To explore medical students' use of computer tutorials embedded in a busy clinical setting; to demonstrate that such tutorials can increase knowledge gain over and above that attributable to the clinical rotation itself.
Six tutorials were installed on a computer placed in a central area in an emergency department. Each tutorial was made up of between 33 and 85 screens of information that include text, graphics, animations, and questions. They were designed to be brief (10 minutes), focused, interactive, and immediately relevant. The authors evaluated the intervention using quantitative research methods, including usage tracking, surveys of faculty and students, and a randomized pretest-posttest study.

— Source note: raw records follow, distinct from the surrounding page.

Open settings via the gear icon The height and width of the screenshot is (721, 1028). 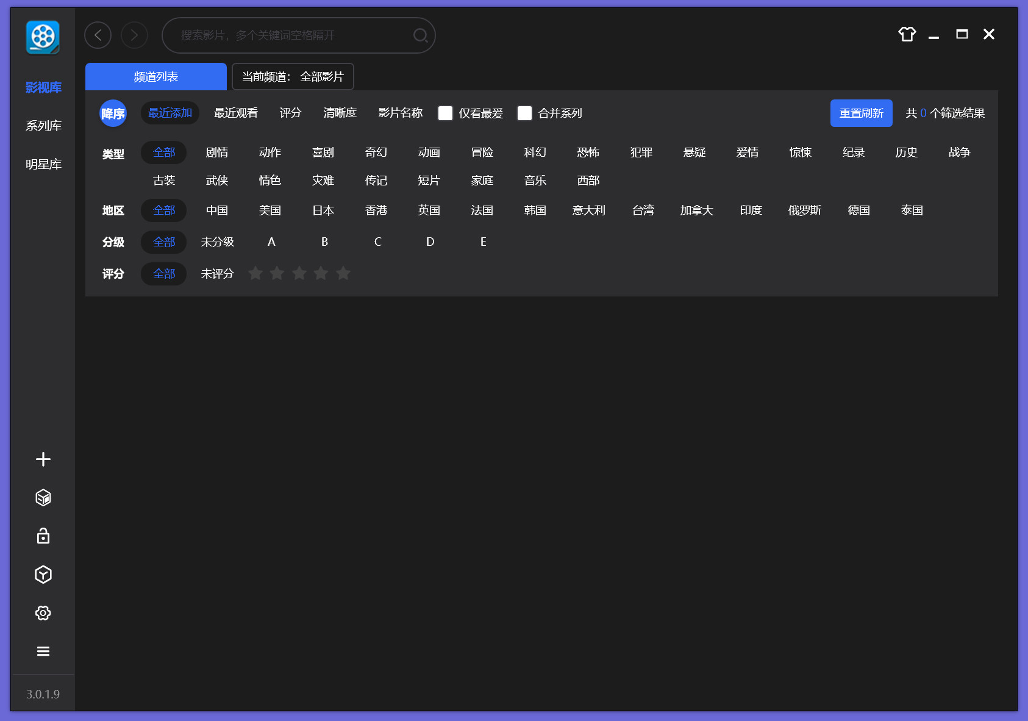click(43, 613)
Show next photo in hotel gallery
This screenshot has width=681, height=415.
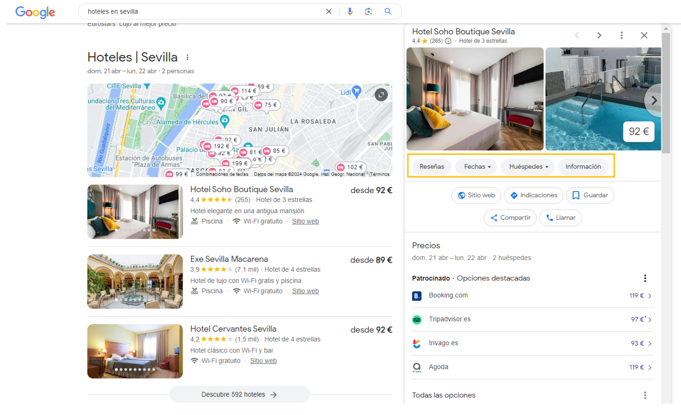pyautogui.click(x=653, y=100)

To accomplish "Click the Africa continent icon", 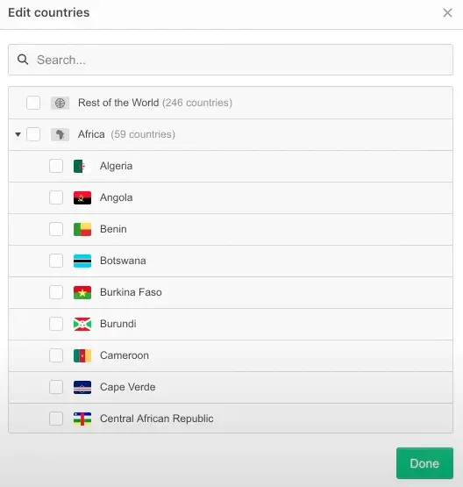I will [60, 134].
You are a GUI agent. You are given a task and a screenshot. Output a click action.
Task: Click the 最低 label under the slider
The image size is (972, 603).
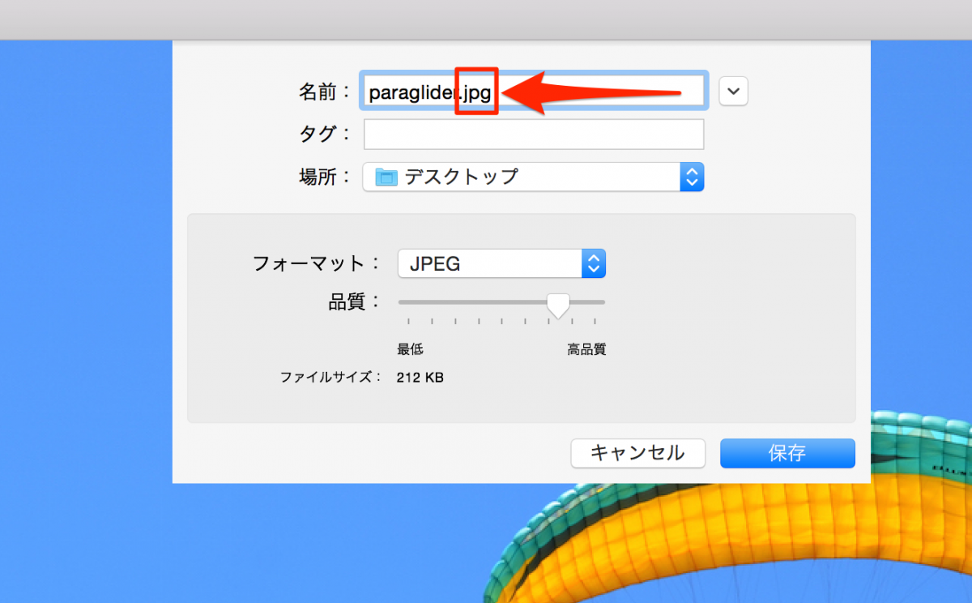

Over 46 weeks, 95 medical students used the tutorials 544 times, for an overall average of 1.7 times a day. The median time spent on completed tutorials was 11 minutes (average [SD], 14 [+/-12] minutes). Seventy-four students completed the randomized study. They completed 65% of the assigned tutorials, resulting in improved examination scores compared with the control (effect size, 0.39; 95% confidence interval = 0.15 to 0.62). Students were positively disposed to the tutorials, ranking them as "valuable." Fifty-four percent preferred the tutorials to small group teaching sessions with a preceptor. The faculty was also positive about the tutorials, although they did not appear to integrate the tutorials directly into their teaching.
Medical students on rotation in a busy clinical setting can and will use appropriately presented computer tutorials. The tutorials are effective in raising examination scores.